The question of whether Holocaust survivors might be more likely to get cancer than other Jews has been debated for years. Now, an Israeli study has shown that “Jewish survivors of World War II who were potentially exposed to the Holocaust were at a higher risk for cancer occurrence later on in life than those not exposed.” The study appeared in the November issue of the Journal of the National Cancer Institute, a highly regarded, peer-reviewed journal.

“It’s a rarity to be able to look 60 years back in time, where there is no selection or bias involved,” said Dr. Gadi Rennert, director of the CHS National Cancer Control Center in Haifa, explaining the significance of the study, with which he was not involved.

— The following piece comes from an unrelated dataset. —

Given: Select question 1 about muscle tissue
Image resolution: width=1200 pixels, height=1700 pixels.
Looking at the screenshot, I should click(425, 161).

The rates of breast and colorectal cancer were especially high among those who spent the war years in Nazi-occupied Europe, the paper states.

The study, which was conducted by Haifa University’s School of Public Health, compared the cancer rates of more than 315,000 European Jews who immigrated to what was then British-ruled Palestine before or during World War II with the rates of those who left after the war.

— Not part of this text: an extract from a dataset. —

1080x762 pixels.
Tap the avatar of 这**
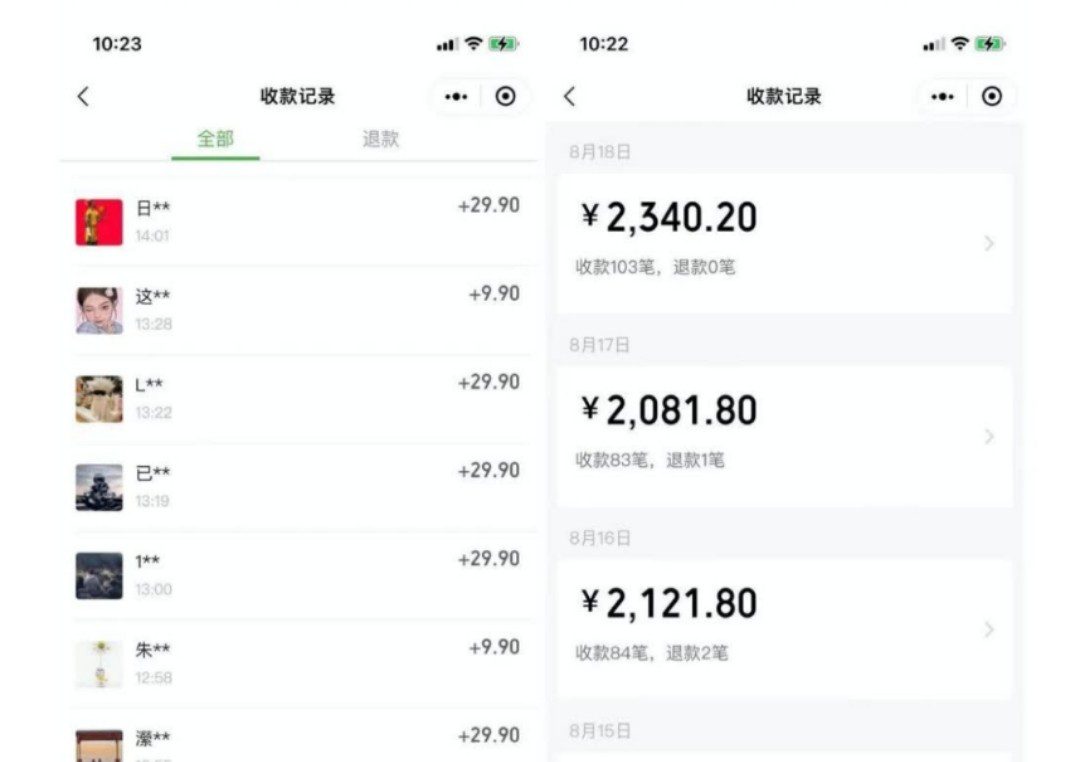click(98, 308)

As it turns out, the risk was highest for the youngest survivors of the Holocaust. Men born between 1940 and 1945 who remained in Europe throughout the war years developed cancer at three to five times the rate of men the same age who immigrated to Palestine during the war; women born during this period who stayed had a risk as much as 2.3 times greater.

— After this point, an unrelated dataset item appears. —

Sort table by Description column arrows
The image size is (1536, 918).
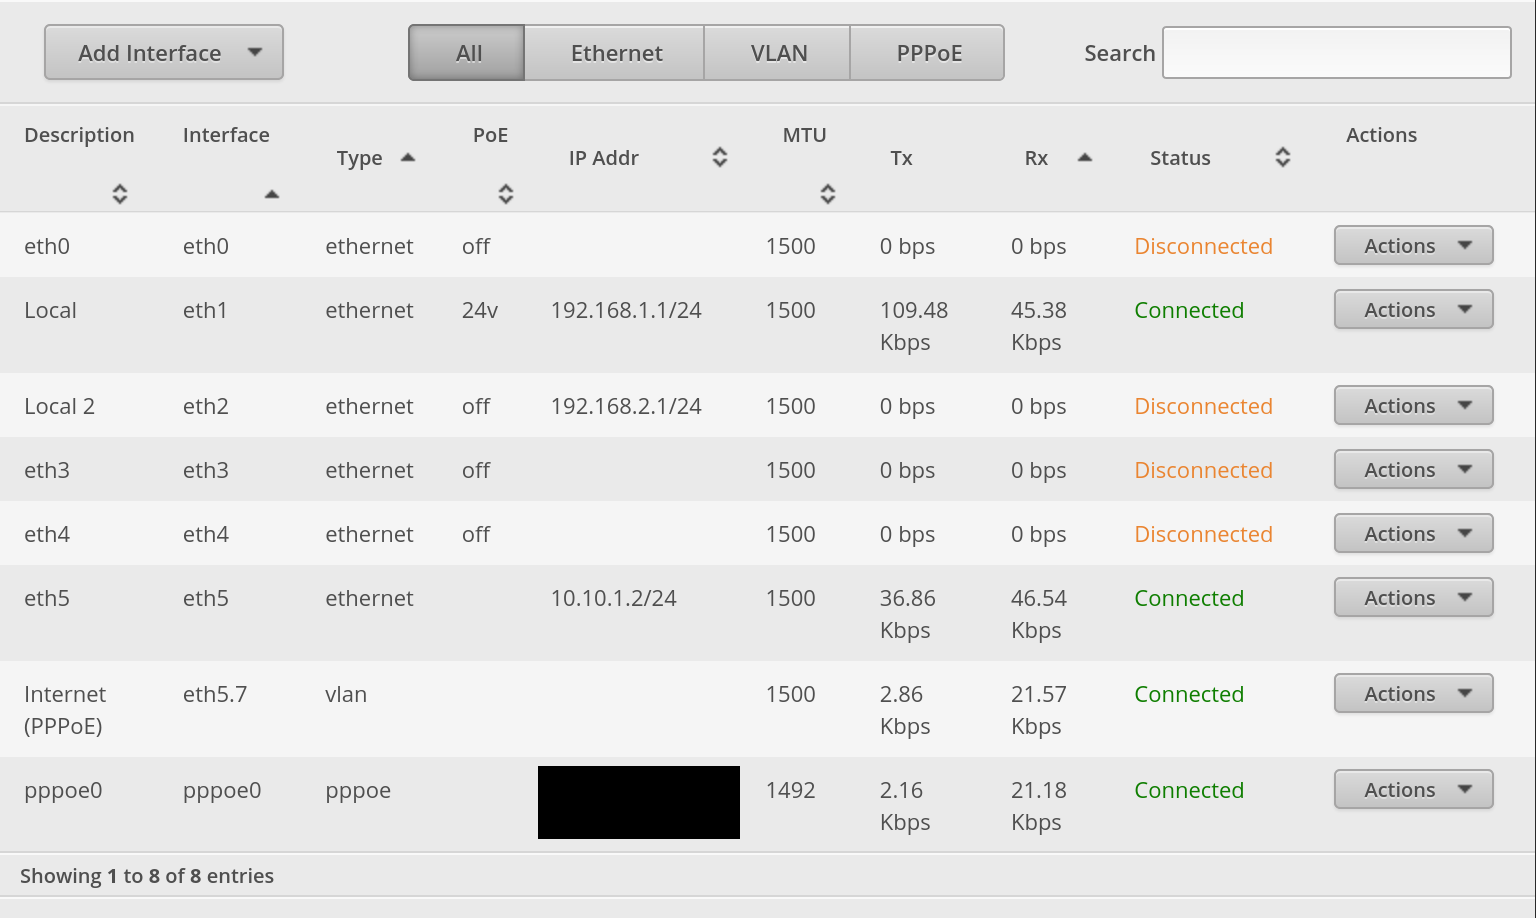tap(120, 194)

To some, the study may suggest that individuals exposed to severe famine and stress for prolonged periods appear to be at an increased risk for cancer, especially if the exposure occurred at an early age. But the editors of the Journal of the National Cancer Institute warn against jumping to such a broad generalization, because of “the selective nature of the cohort.”

The extreme deprivation that characterized conditions for European Jews during World War II may have favored survival of mothers with particular characteristics that could have led to higher cancer rates for their children, the journal cautions in an editorial accompanying the study. The editors note that “few women would have been able to conceive, only some of those who did conceive would have delivered a live birth, and only a limited number of their offspring would have survived and ultimately immigrated to Israel,” raising the possibility of other causal factors.

Still, previously published studies have investigated the incidence of cancer in other groups that suffered from prolonged famine and stress years earlier. In 2004, Dutch researchers discovered that women exposed to the Dutch Famine of 1944–45 had a higher rate of breast cancer than other women, especially if they were between 2 and 9 years of age during the famine years.

And a Scandinavian study of survivors of the siege in Leningrad, published in 2008, found that women who were anywhere from 10 to 18 years old at the peak of starvation had a higher risk of dying from breast cancer compared with unexposed women born during the same period.

Researchers involved in the Israeli study suggest that hunger and stress could have played a role in the development of cancer years later, but they also concede that their findings warrant further investigation. The only conclusion that could be derived from their work, they say, was that the incidence of cancer, and especially breast and colorectal cancer, was higher among those Jews who remained in Europe throughout the war than among those who emigrated.

Rita Hamburgh, senior director of rehabilitation therapies at New York-Presbyterian Hospital and a daughter of Holocaust survivors who owned a chicken farm in New Jersey, says that although both her parents, Morris and Celia Klein, died of cancer (he of lung cancer, and she of lymphoma), she is not convinced that this was a result of their Holocaust experience.

“They did hide in the woods for two years, and suffered from gunshot wounds, extreme cold and hunger,” Hamburgh asserted, “but they also smoked cigarettes all their lives, and sprayed their farm with pesticides for years, so it’s hard to know the true cause.”

For her parents, though, there was indeed a connection between the Holocaust and their illness — on a visceral level.

“Cancer is my second Hitler,” Hamburgh’s mother used to say. “I won’t let it kill me.”